Ontological revelation

Xiaoxing Zhang

I propose to explain “ontological revelation” and will argue that the concept, once introduced as a model of core religious experiences, solves many crucial problems in the philosophy of religions. By ontological revelation, I mean the moment where the otherwise cognitively inconceivable divinity as such is revealed to human cognizers. In the Christian tradition, it is realized through experiencing the presence of God or angels. For Daoists, it can be realized through divinization of human bodies as a result of Daoist practice. In view of Buddhism, what is revealed is the “reality” at the moment of “awakening”.

I will argue that ontological revelation, if instantiated, provides the best epistemic status that religious beliefs could possibly enjoy, i.e., religious epistemic entitlement against naturalist reductions. More precisely, religious experience has been considered a source of evidence for religious beliefs in the same way that our ordinary perceptions provide evidence for beliefs about the physical world. Thus, cognizers with core religious experiences are entitled to reject naturalism in the same way that ordinary cognizers are entitled to reject skepticism. I will show how this analogy can be defended under optimal religious assumption, and why these assumptions cannot be adopted along this line unless we employ the concept of ontological revelation as the analysis of core religious experience.

As ontological revelation draws an epistemic gap between recipients of the revelations and the rest of the cognizers, divinity is no longer absolutely transcendent. It only transcends our ordinary “pre-revelation” cognitions. This promises both a reconciliation between religious and scientific worldviews and a solution to the problem of religious diversity. There would be no genuinely conceivable incompatibility between science and religion because we can conceive two objects as incompatible only if we have cognitive access to both of them. However, we have no cognitive access to divinity in our pre-revelation discussions. Likewise, there is no genuinely conceivable conflict between different religious worldviews. The relation between God and Buddha, between the Holy Spirit and the Dao, cannot be meaningfully wondered unless we have access to them all. As a result of the epistemic gap, the distinction between humanity and divinity is much more significant between various divine entities as we could possibly conceive.

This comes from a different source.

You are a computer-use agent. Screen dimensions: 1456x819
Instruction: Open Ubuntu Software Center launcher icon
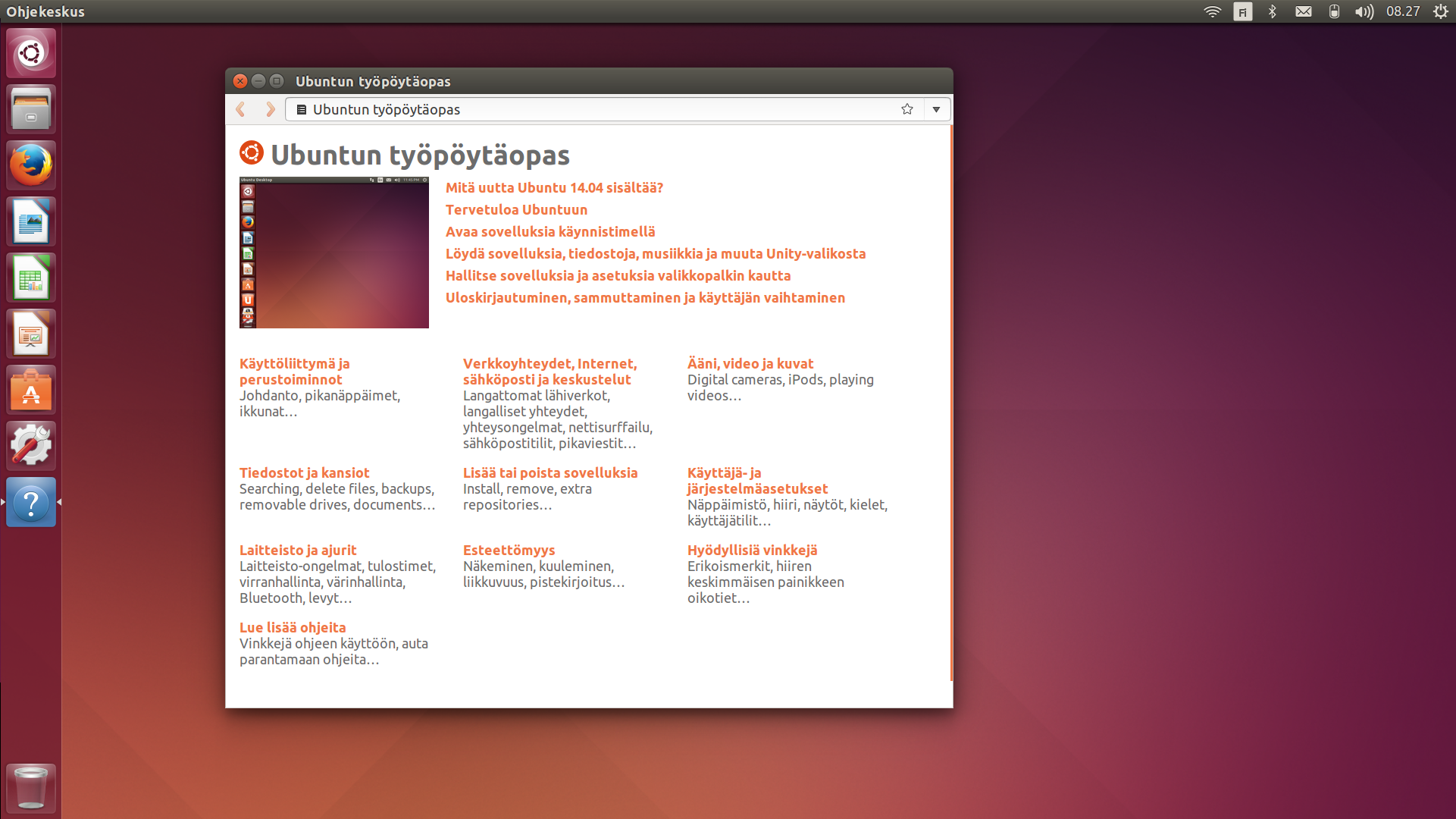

Introducing the concept of ontological revelation and recognizing the epistemic gap it draws also allows us to adopt a literal interpretation of religious doctrines. If God exists, or if the world of Buddha is real, then it naturally follows that we cannot yet cognitively access to such worlds and our epistemic status must be substantially different from the prophets who genuinely witnessed divinity. This explains why the purpose of religious doctrines is not to provide a set of propositions or arguments to occupy our intelligence, but to help us conduct spiritual lives with humanly accessible instructions. Moreover, that the basis of our religion can be epistemically established entails that faith is not void of rational ground, because it would have genuine religious justifications other than mere esthetic feelings or moral improvement that we benefit from religious educations.